On Wednesday, the Sixth Circuit sent a securities fraud case back to the district court for the third time, after reversing the district court’s second dismissal of the complaint under Fed. R. Civ. P. 8, 9(b) and 12(b)(6). At issue in Frank v. Dana Corp., No. 09-4233 (6th Cir. May 25, 2011).pdf was the sufficiency of the putative class’s allegations that Dana Corp.’s former CEO and CFO deliberately or recklessly misled shareholders, through, among other things, filings with the SEC, press releases and conference calls, and section 302 certificates under Sarbanes-Oxley Act, about the prosperity of the company in 2004 and 2005, in violation of sections 10(b) and 20(a) of the Securities Exchange Act of 1934.
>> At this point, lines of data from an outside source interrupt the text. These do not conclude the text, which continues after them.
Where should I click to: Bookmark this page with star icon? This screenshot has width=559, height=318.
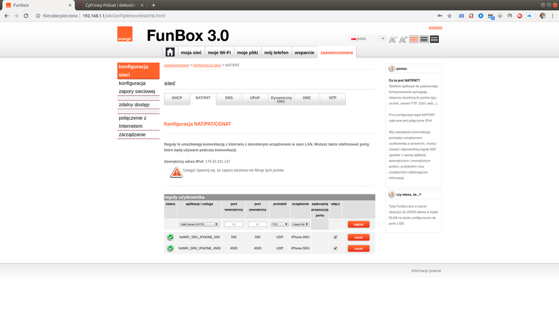pyautogui.click(x=449, y=16)
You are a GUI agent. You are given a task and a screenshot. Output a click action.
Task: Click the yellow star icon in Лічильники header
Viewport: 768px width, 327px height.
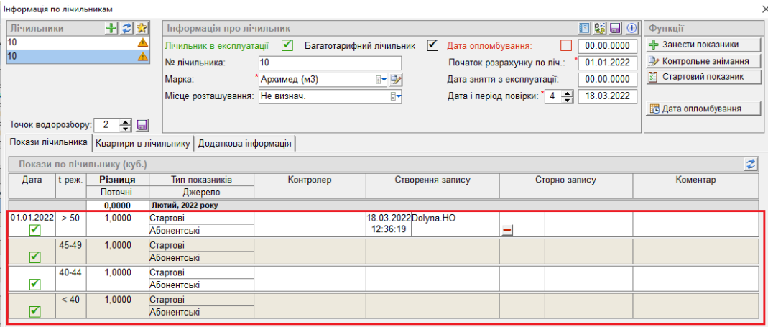[142, 28]
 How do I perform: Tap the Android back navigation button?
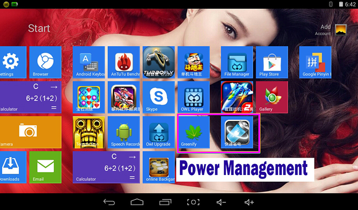pyautogui.click(x=109, y=202)
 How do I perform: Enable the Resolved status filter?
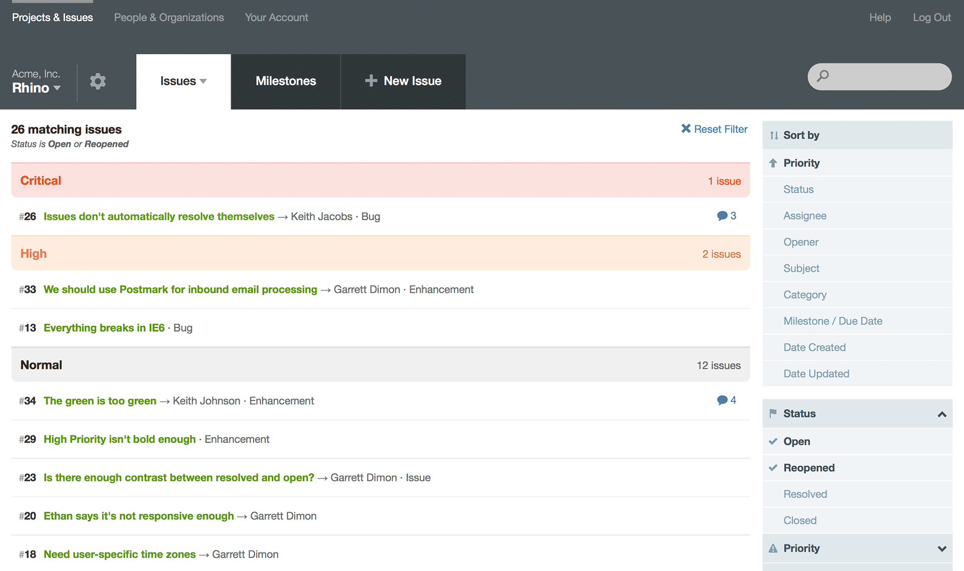(805, 494)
The Sixth Circuit held that the district court improperly evaluated the plaintiffs’ claims individually, instead of “holistically” as required by the Supreme Court’s recent decision in Matrixx Initiatives, Inc. v. Siracusano, 131 S. Ct. 1309 (2011) as well as Tellabs, Inc. v. Makor Issues & Rights, Ltd., 551 U.S. 308 (2007). When viewed holistically, the Court concluded that the inference that the defendants recklessly disregarded the falsity of their statements was at least as compelling as the inference proffered by the defendants, that a faulty accounting system was to blame for the misstatements. According to the Court, “[i]t is difficult to grasp the thought that [Dana Corp.’s former CEO and CFO] really had no idea that Dana was on the road to bankruptcy. From the first public statement that Dana’s earnings statements might be false, the company fell to its demise in a matter of nine months.” Consequently, the Court held that the district court erred when it dismissed the plaintiffs’ section 10(b) claims for failure to adequately plead scienter.
Moreover, because the district court’s dismissal of the plaintiffs’ section 20(a) “controlling person” claims stemmed from its dismissal of their section 10(b) claims, the Sixth Circuit also reversed the district court’s dismissal of the section 20(a) claims.
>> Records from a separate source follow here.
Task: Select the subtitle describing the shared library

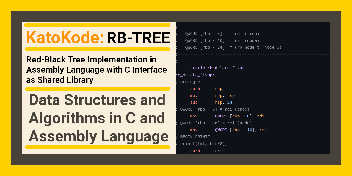Action: point(97,70)
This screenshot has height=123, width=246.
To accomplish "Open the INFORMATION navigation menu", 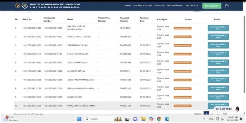I will pos(175,6).
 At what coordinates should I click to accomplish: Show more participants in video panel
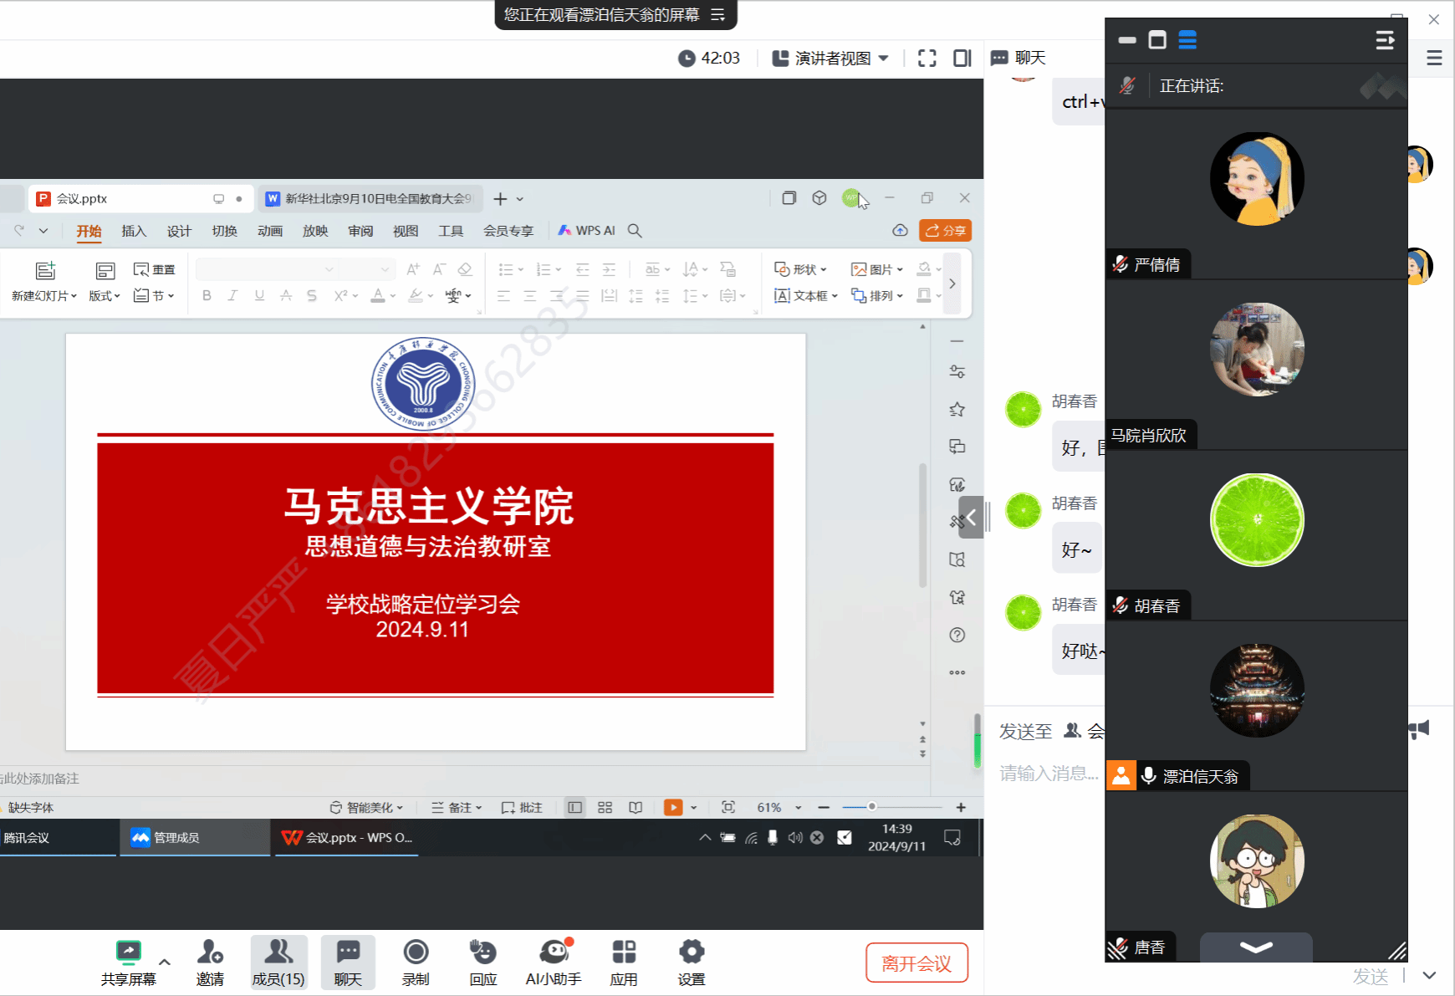click(1255, 947)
Finally, the Court joined the First, Fourth, Fifth, Seventh and Eleventh Circuits in concluding that good faith is an affirmative defense to a section 20(a) claim. Because the defendants bear the burden to demonstrate the applicability of an affirmative defense, the plaintiffs had no obligation to plead its inapplicability.
The Court’s decision in Dana Corp. is one of the few Sixth Circuit decisions in recent years to reverse the dismissal of a securities fraud claim brought under sections 10(b) and 20(a).